▸ SUPPLIED PASSAGE:
> ## Documentation Index
> Fetch the complete documentation index at: https://docs.oumi.ai/llms.txt
> Use this file to discover all available pages before exploring further.

# SYNTHESIS

> Synthesis recipes

## OVERVIEW

A data synthesis recipe captures the configuration for generating a synthetic dataset, including which model to use, inference settings, and how to structure and split the output. It is stored as a reusable JSON template. Running a synthesis recipe produces a new dataset that appears in your Datasets page once the job completes.

For instructions on accessing and running synthesis recipes from the UI, see [Data synthesis recipes](/guides/synthesis/recipes).

For the full schema reference, see [Dataset recipe schema](/reference/schema/datasets).

▸ ENTRIES SHOWN:
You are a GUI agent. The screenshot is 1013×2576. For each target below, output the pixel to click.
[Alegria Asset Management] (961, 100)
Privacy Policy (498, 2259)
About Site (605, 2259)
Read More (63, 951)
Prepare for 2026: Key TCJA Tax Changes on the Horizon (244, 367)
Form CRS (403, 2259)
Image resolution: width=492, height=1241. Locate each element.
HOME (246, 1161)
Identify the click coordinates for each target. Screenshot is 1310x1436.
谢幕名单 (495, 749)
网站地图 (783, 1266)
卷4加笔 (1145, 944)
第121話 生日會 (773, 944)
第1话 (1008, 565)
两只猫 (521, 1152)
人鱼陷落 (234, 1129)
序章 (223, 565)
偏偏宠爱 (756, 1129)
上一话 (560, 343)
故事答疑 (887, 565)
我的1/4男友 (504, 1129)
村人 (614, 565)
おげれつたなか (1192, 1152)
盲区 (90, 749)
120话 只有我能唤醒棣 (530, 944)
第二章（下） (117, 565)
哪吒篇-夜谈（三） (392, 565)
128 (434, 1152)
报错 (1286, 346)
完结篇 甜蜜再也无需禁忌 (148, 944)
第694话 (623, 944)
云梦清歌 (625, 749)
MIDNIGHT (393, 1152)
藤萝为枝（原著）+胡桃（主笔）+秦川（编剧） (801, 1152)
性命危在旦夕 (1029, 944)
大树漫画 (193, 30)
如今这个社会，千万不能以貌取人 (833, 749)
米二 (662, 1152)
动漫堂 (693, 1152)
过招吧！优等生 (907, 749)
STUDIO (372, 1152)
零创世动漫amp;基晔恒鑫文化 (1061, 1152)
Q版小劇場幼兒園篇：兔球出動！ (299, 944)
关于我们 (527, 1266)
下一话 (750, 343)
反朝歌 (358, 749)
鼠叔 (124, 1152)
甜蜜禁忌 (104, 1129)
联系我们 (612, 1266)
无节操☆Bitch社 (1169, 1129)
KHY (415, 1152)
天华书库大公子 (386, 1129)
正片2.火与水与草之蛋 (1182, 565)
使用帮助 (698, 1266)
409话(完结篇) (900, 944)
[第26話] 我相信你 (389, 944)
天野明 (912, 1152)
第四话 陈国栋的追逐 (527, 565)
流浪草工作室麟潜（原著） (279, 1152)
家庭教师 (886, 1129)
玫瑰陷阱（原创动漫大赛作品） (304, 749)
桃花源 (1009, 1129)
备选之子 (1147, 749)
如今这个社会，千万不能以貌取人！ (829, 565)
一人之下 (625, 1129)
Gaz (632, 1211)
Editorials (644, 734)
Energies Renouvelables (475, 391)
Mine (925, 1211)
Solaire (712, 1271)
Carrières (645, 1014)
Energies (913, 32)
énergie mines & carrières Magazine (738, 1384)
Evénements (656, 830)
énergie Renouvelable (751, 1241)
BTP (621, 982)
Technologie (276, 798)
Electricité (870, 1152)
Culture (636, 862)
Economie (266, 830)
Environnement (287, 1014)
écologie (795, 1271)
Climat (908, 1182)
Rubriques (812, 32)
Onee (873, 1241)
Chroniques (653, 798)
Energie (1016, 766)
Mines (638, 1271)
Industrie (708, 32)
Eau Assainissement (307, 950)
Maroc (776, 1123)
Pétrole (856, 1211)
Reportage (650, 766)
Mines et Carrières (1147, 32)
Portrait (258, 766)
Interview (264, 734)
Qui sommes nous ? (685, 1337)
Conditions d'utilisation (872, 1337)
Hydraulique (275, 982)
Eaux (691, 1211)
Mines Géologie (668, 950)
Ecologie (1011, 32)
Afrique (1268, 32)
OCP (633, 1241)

▸ EXERCISE TASKS:
**A)** Reproduce the stretch of the synthesis recipes page from "## OVERVIEW" through "[Data synthesis recipes](/guides/synthesis/recipes).".
**B)** In the synthesis recipes page, what form is a synthesis recipe stored as?

▸ RESPONSES BY TASK:
**A)**
## OVERVIEW

A data synthesis recipe captures the configuration for generating a synthetic dataset, including which model to use, inference settings, and how to structure and split the output. It is stored as a reusable JSON template. Running a synthesis recipe produces a new dataset that appears in your Datasets page once the job completes.

For instructions on accessing and running synthesis recipes from the UI, see [Data synthesis recipes](/guides/synthesis/recipes).

**B)** A reusable JSON template.